> Work to be completed
Copy the listing below line for line without any changes. Leave out the pictures.

(Page and screen pointing data)
═══
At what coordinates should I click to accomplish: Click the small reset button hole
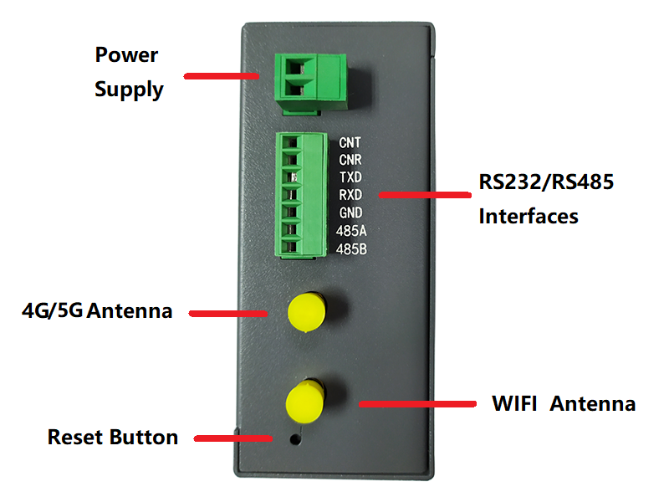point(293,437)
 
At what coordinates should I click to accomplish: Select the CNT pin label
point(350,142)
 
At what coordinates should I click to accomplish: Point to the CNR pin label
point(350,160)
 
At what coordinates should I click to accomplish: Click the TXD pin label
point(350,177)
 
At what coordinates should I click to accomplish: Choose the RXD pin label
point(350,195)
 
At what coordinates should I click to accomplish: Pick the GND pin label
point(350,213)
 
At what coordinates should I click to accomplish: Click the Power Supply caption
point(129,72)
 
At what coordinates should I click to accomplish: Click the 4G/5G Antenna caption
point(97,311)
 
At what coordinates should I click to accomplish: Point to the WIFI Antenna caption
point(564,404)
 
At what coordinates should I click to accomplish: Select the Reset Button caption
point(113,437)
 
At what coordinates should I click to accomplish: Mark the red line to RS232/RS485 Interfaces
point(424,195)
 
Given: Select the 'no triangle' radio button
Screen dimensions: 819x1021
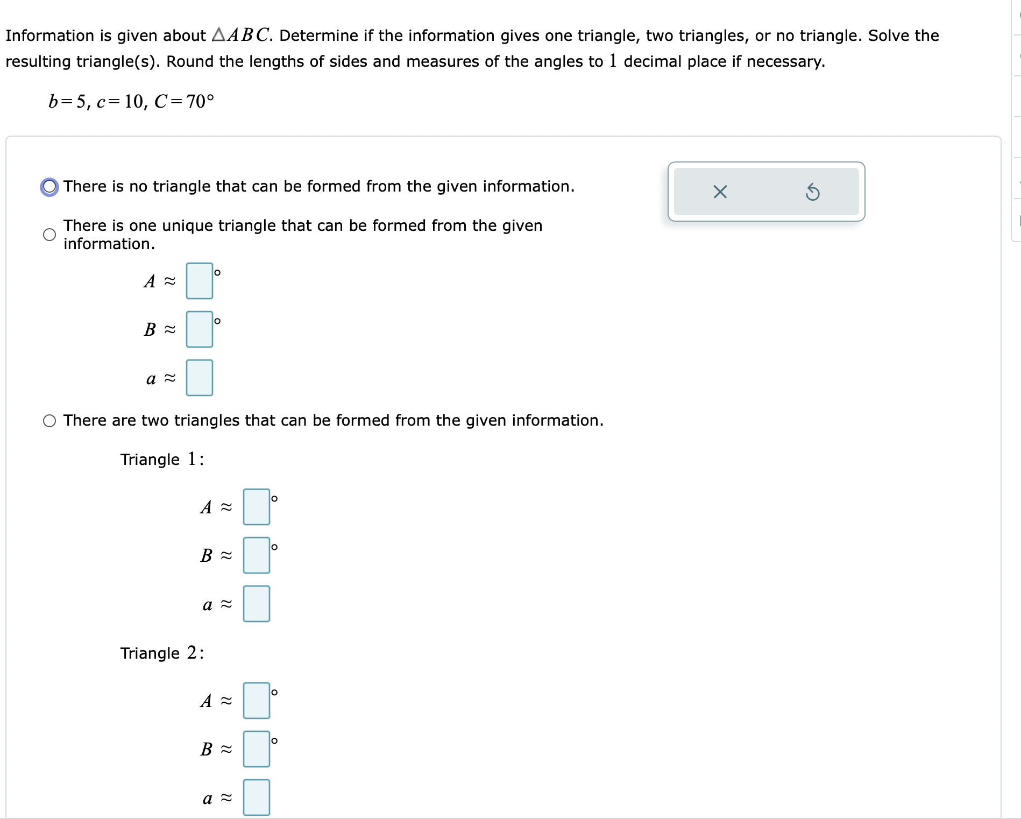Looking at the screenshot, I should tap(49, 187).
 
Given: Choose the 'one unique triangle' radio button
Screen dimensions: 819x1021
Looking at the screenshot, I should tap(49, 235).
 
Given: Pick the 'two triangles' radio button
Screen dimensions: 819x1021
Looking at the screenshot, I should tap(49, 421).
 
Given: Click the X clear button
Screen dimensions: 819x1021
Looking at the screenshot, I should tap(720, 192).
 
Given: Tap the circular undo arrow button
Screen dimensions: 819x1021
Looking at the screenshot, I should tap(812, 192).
═══
> Finished answer
At what coordinates should I click to accomplish: Click the small reset button hole
point(293,437)
 
At what coordinates should I click to accomplish: Select the CNT pin label
point(350,142)
 
At what coordinates should I click to accomplish: Point to the CNR pin label
point(350,160)
 
At what coordinates should I click to accomplish: Click the TXD pin label
point(350,177)
 
At what coordinates should I click to accomplish: Choose the RXD pin label
point(350,195)
 
At what coordinates should I click to accomplish: Pick the GND pin label
point(350,213)
 
At what coordinates should I click to accomplish: Click the Power Supply caption
point(129,72)
 
At what coordinates should I click to accomplish: Click the 4G/5G Antenna caption
point(97,311)
 
At what coordinates should I click to accomplish: Point to the WIFI Antenna caption
point(564,404)
 
At what coordinates should I click to accomplish: Select the Reset Button caption
point(113,437)
 
At what coordinates should I click to accomplish: Mark the red line to RS232/RS485 Interfaces
point(424,195)
 
Given: Select the 'no triangle' radio button
Screen dimensions: 819x1021
Looking at the screenshot, I should tap(49, 187).
 
Given: Choose the 'one unique triangle' radio button
Screen dimensions: 819x1021
Looking at the screenshot, I should tap(49, 235).
 
Given: Pick the 'two triangles' radio button
Screen dimensions: 819x1021
Looking at the screenshot, I should tap(49, 421).
 
Given: Click the X clear button
Screen dimensions: 819x1021
Looking at the screenshot, I should tap(720, 192).
 
Given: Tap the circular undo arrow button
Screen dimensions: 819x1021
Looking at the screenshot, I should tap(812, 192).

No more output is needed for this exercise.